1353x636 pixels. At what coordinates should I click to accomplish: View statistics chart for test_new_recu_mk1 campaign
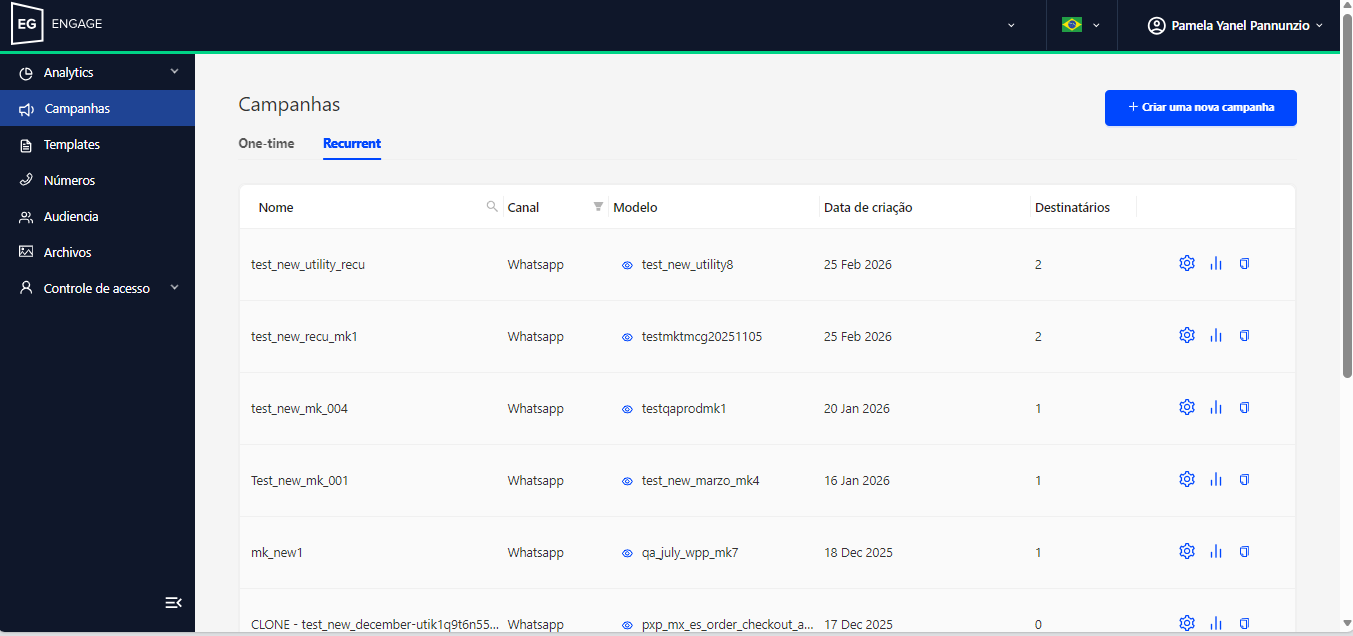click(x=1216, y=336)
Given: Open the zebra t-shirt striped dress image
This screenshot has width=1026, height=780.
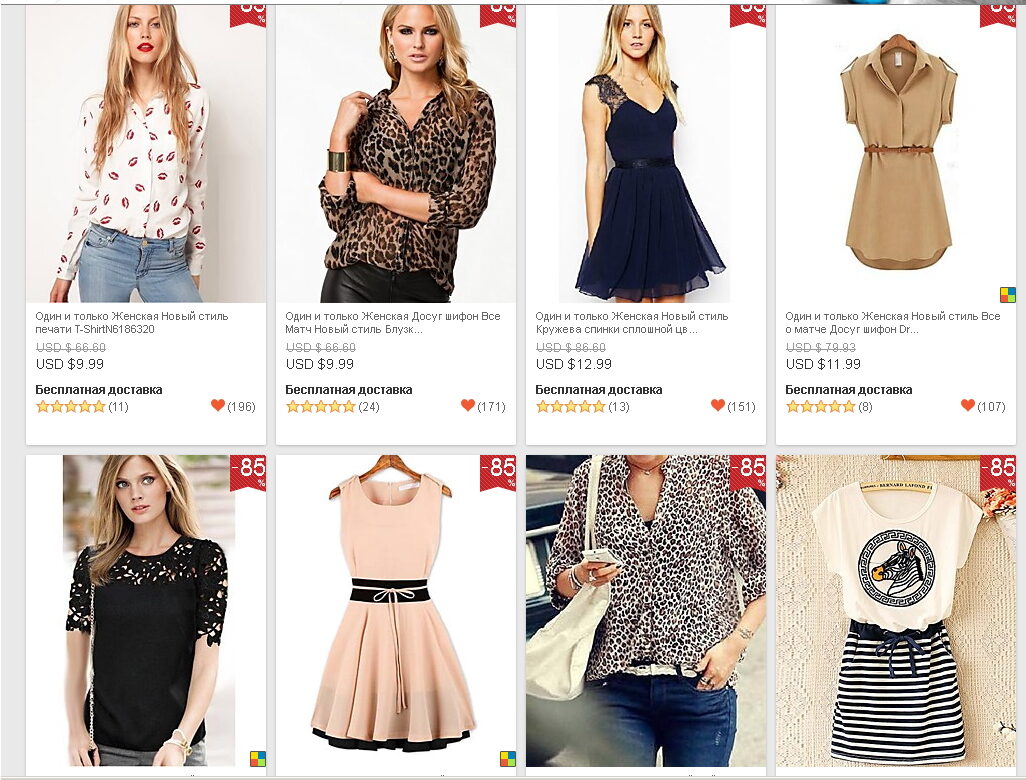Looking at the screenshot, I should [x=896, y=610].
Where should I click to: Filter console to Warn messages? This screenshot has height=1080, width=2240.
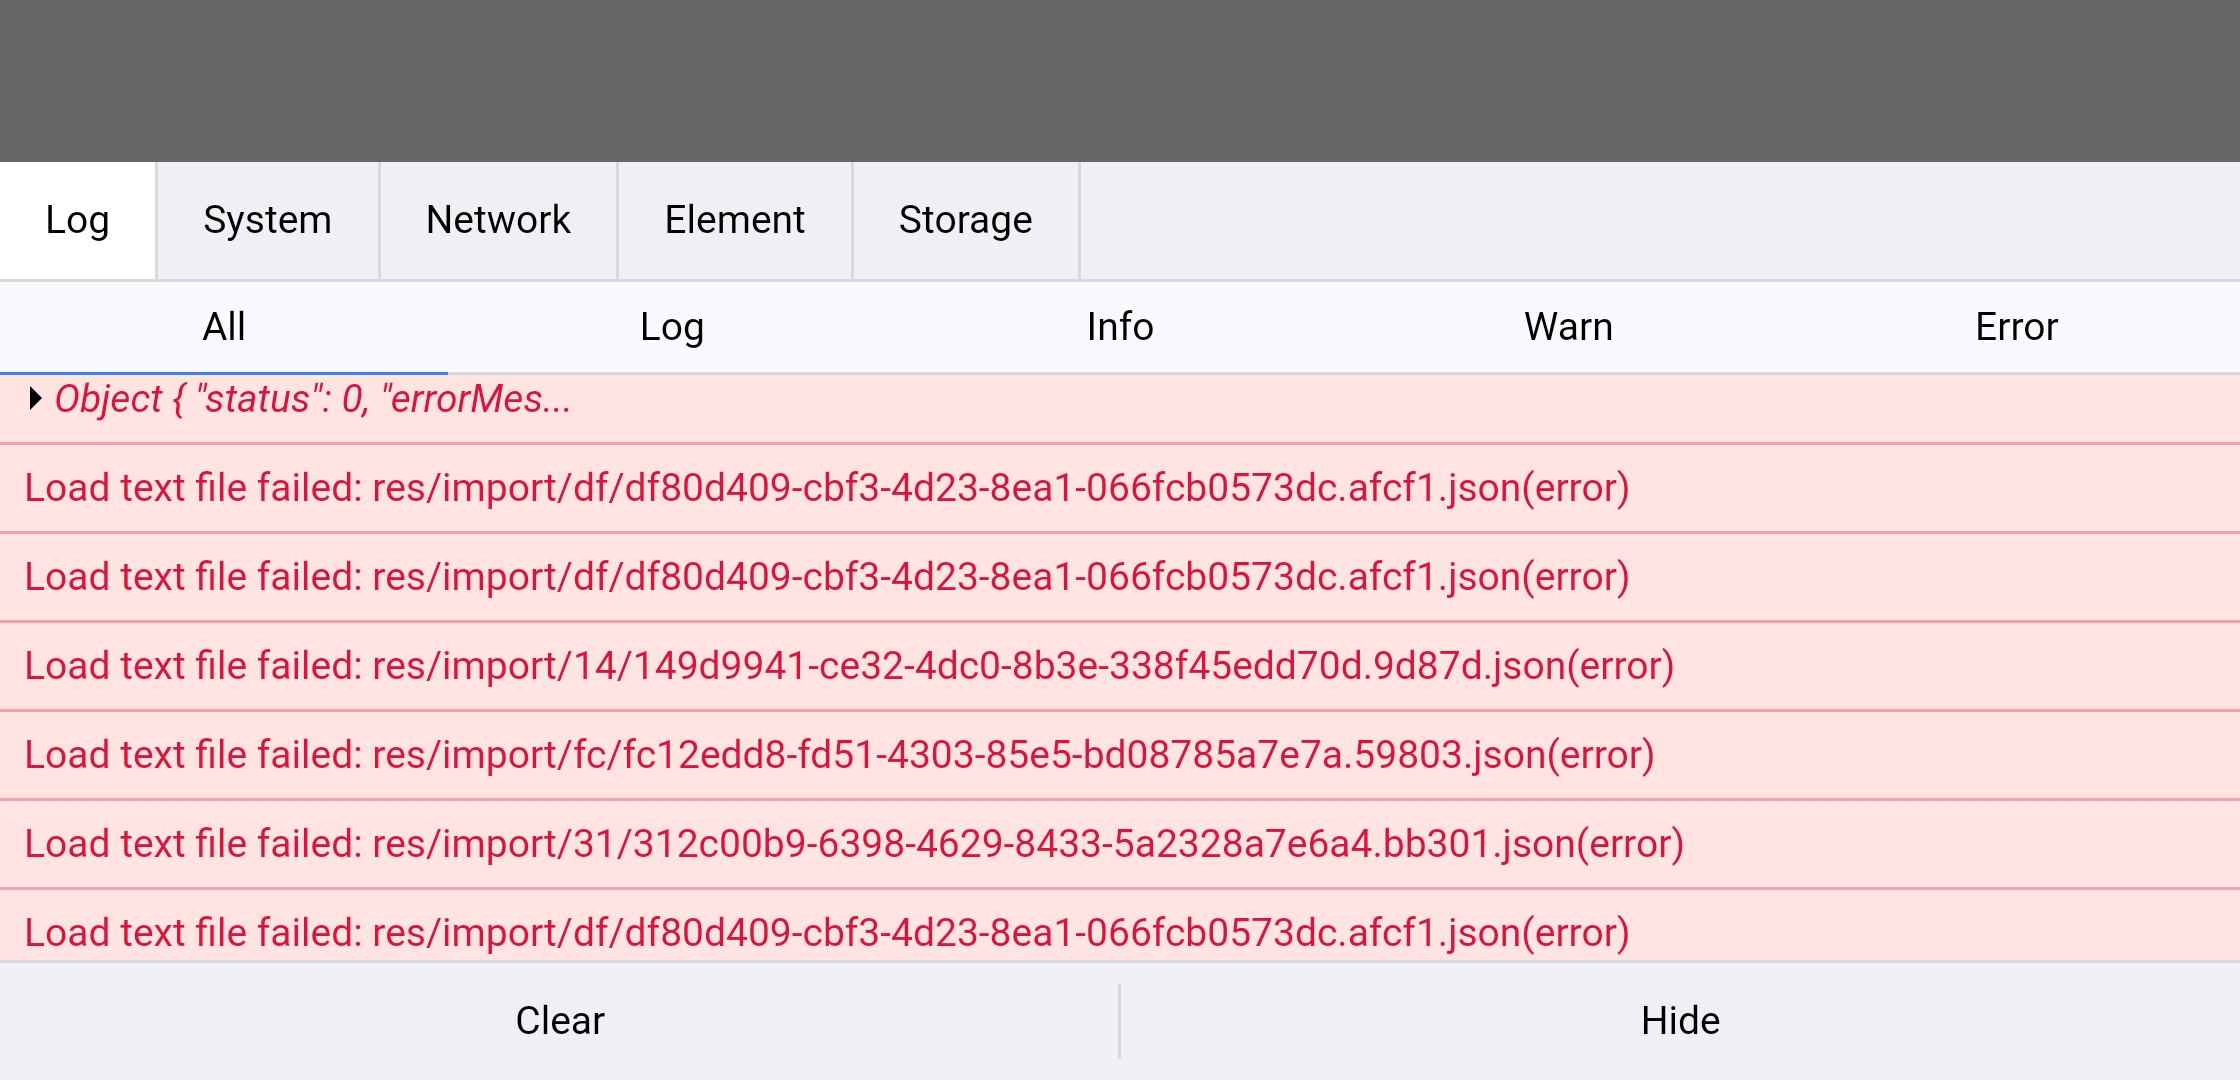pyautogui.click(x=1568, y=327)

#####

▸ Exercise details:
Your task is to retype exactly the lines that run from the line with "Where should I" through the last line of the material, with the pictures left out.

▸ Answer section:
Where should I click to: Filter console to Warn messages? This screenshot has height=1080, width=2240.
pyautogui.click(x=1568, y=327)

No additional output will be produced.